What to work on - Where a picture appears, skip it and copy everything else in the listing exactly.

Provided data -
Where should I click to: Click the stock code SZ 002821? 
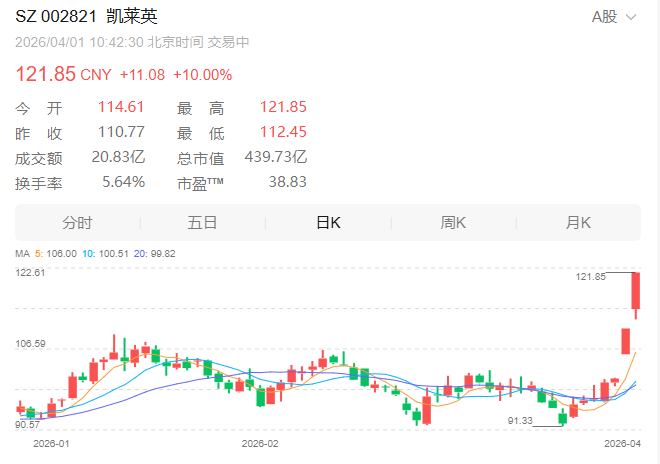click(55, 17)
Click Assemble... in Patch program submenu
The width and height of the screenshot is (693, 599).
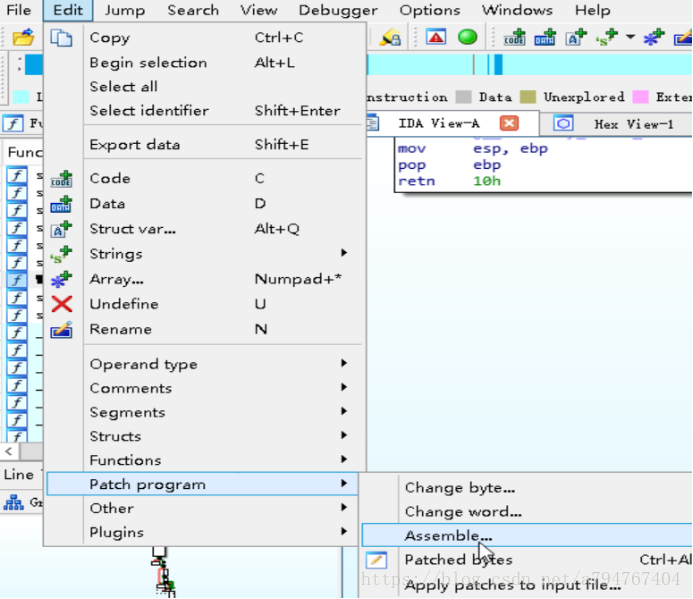(x=448, y=536)
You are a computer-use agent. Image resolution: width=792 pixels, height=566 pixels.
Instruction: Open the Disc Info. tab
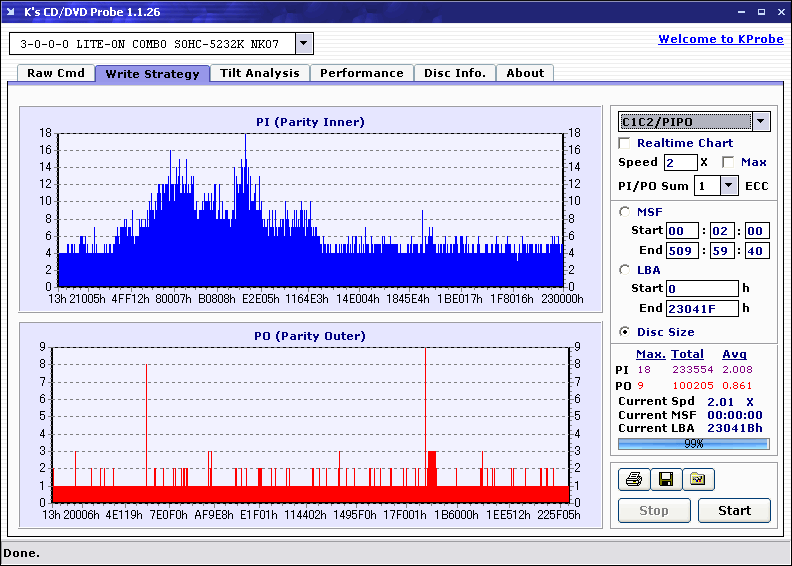coord(455,73)
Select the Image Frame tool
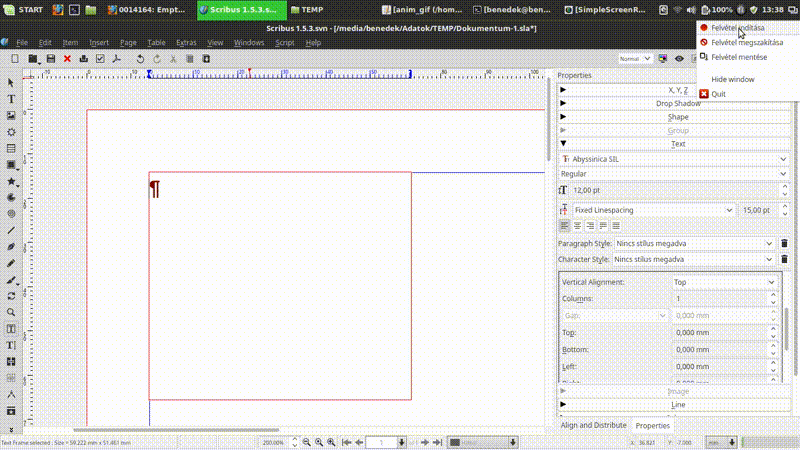 pyautogui.click(x=11, y=115)
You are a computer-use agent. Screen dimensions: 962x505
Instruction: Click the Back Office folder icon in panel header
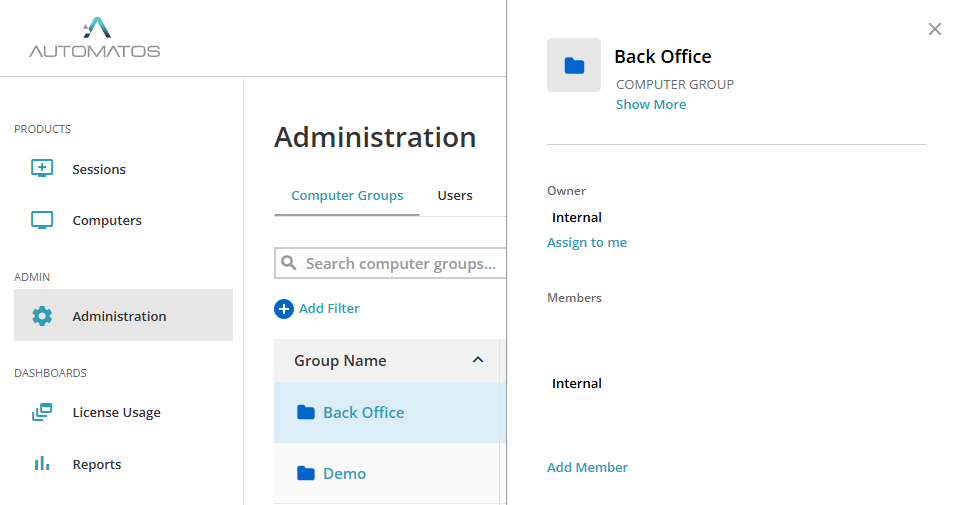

Written answer -
Where should I click to: Click the stock code SZ 002821? 
click(55, 17)
Click Assemble... in Patch program submenu
The width and height of the screenshot is (693, 599).
(x=448, y=536)
You are a computer-use agent. Image resolution: width=792 pixels, height=566 pixels.
Instruction: Open the Disc Info. tab
coord(455,73)
Select the Image Frame tool
 pyautogui.click(x=11, y=115)
You are a computer-use agent. Screen dimensions: 962x505
Instruction: Click the Back Office folder icon in panel header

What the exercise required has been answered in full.